La espera mereció la pena
Finalmente, el libro pudo cerrarse. Desde hace 14 años permanecía abierto de par en par, a la espera de que se diesen las circunstancias ideales para que Nacho Solozábal recibiese su merecido reconocimiento. Salvo para los propios protagonistas, que conocen todas las claves de esta historia, era un vacío de difícil comprensión. Y más cuando en el Palau colgaban desde hace tiempo las camisetas de dos compañeros suyos, Epi y Jiménez. Sin entrar en comparaciones, su observación llevaba siempre a la misma pregunta: ¿Cuándo le toca a Nacho? Era tan evidente la deuda que la movilización fue total. De la mano y el corazón que han puesto mucha gente y que ha estado encabezada por dos de sus compañeros más queridos, Manolo Flores desde el club y Perico Ansa desde fuera, la adhesión ha sido total. También por parte de la afición, sus compañeros y los que fuimos a la vez rivales durante diez meses al año y colegas en la selección española.
Pero es que la admiración no entiende de colores, y menos cuando estamos hablando de un personaje tan singular. Uno de esos líderes silenciosos que acaban moviendo todo el cotarro sin un aspaviento de más, usando más la inteligencia que los gritos y convenciendo a sus compañeros y entrenadores de que estaban en buenas manos y mejor cabeza. Era el titiritero que movía con maestría talentos como los de Epi, Sibilio, Norris, Jiménez o De la Cruz. Una imagen clásica era verle acercarse a alguno de sus compañeros y susurrarle alguna recomendación. Hasta su forma de protestar a los árbitros era tan educada como astuta.
Esta particular forma de ser, unida a su condición de jugador azulgrana desde siempre, le fue convirtiendo en el más querido por su afición. Los culés comprendían la grandeza de Epi, mantenían una relación de amor-desamor con Sibilio, alucinaban con la fortaleza y el compromiso de Norris, disfrutaban con la calidad de Jiménez y les gustaba el ardor guerrero de De la Cruz, sobre todo viendo que en Madrid era persona non grata. Pero lo de Nacho era otra cosa. Ahora que se habla tanto de la identificación, Solozábal es un gran ejemplo de una perfecta conexión jugador-grada. En lo profesional y, sobre todo, en lo emocional. Por eso, la salida del club de toda su vida fue sorprendente. Pese a tener motivos sobrados para la queja, nunca en estos 14 años se le oyó critica alguna. Se dedicó a su escuela de baloncesto y si algo tenía que llegar pues... ya llegaría. Muy de su carácter.

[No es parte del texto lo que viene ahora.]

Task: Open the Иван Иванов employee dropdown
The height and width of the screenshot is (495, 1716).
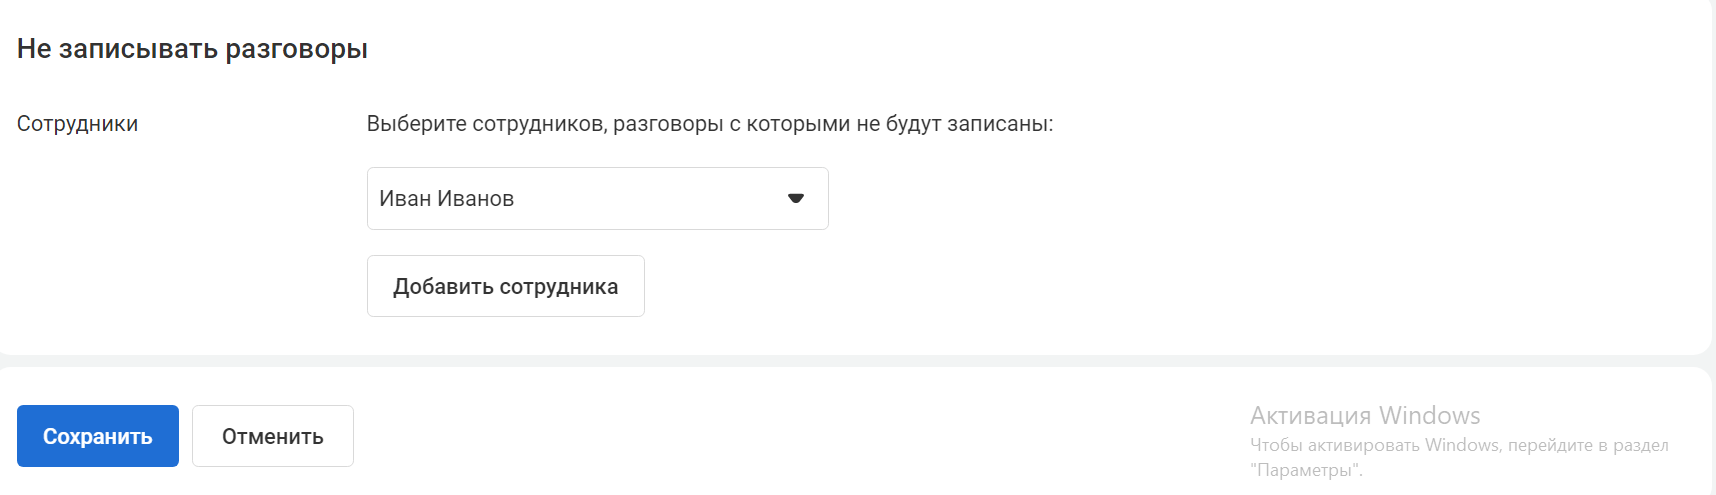Action: click(598, 199)
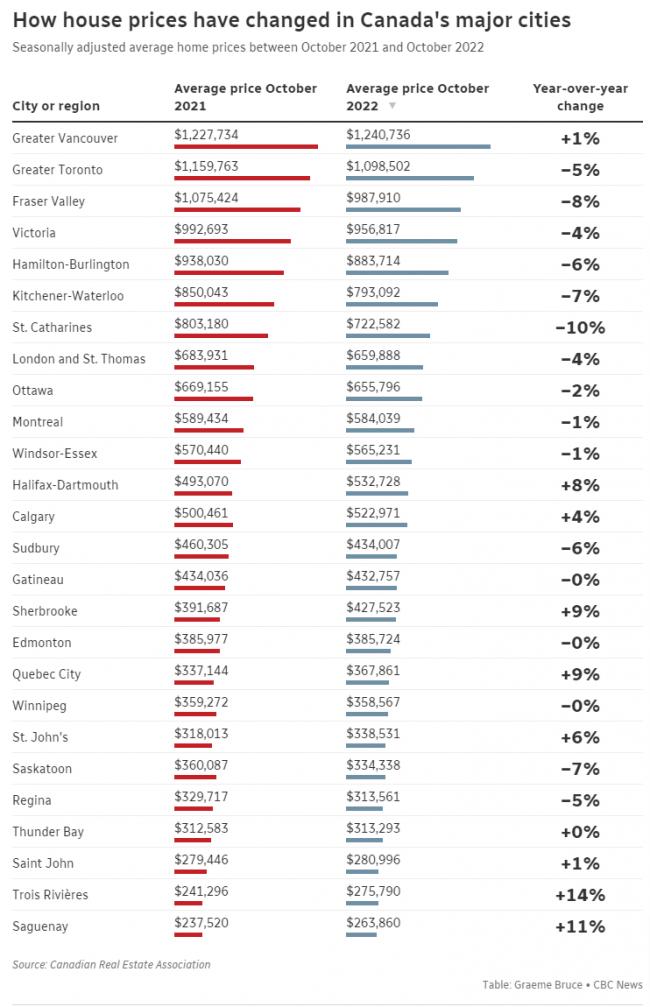Image resolution: width=650 pixels, height=1007 pixels.
Task: Click the sort arrow beside Average price October 2022
Action: click(x=392, y=105)
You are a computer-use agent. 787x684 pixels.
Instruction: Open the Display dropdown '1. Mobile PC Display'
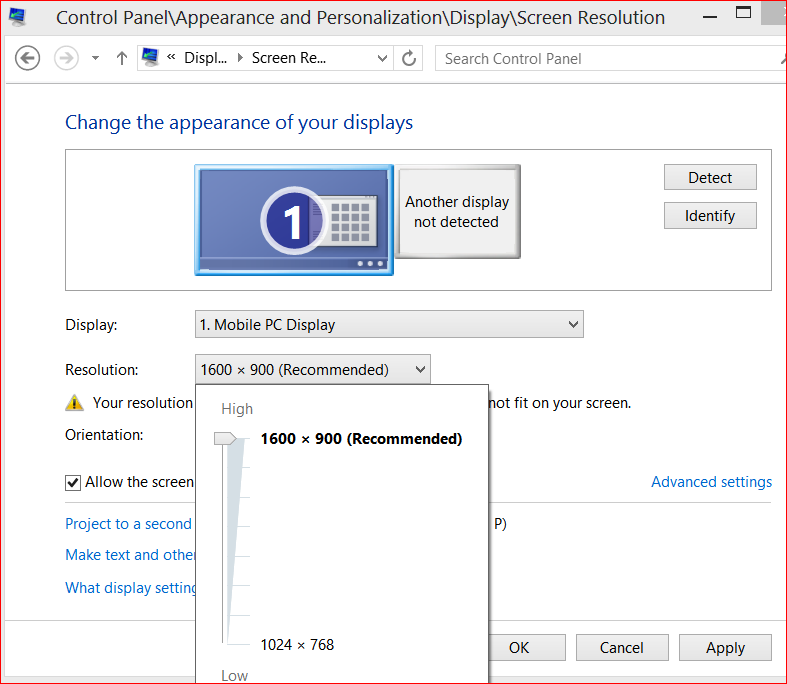389,324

Los actos obedecieron a la personalidad de Solozábal. Nunca fue amigo de los fuegos artificiales, los grandes discursos o las emociones extremas. Sencillez y sentimiento en los actos eran los dos objetivos y se cumplieron. Allí estaba un montón de gente arropándole, los clásicos y algunos que parecían salir del túnel del tiempo. Abrazos, besos, puñales lanzados alrededor de huelgas capilares, kilos de más o vista de menos, y la pregunta clásica: "¿Y ahora qué haces?" Encuentros entrañables, como el de Mike Davis con Matraco Margall y un servidor, ambos víctimas en su momento de un entrañable personaje con tendencia al cortocircuito. Ahora tiene un chiringuito en México y nos invitaba a todos a visitarle. Ver para creer.
El acto oficial fue breve y contenido hasta que salieron a la pista su mujer y sus dos hijas y por primera vez al hombre sensato y reflexivo se le hizo un nudo la garganta y se le enrojecieron los ojos.
Con el Palau rendido a uno de sus mitos, Solozábal recogió por fin, con catorce años de retraso, todo el cariño de su gente. Pocas veces ha sido tan unánime como merecido. Mis respetos, Iñaki.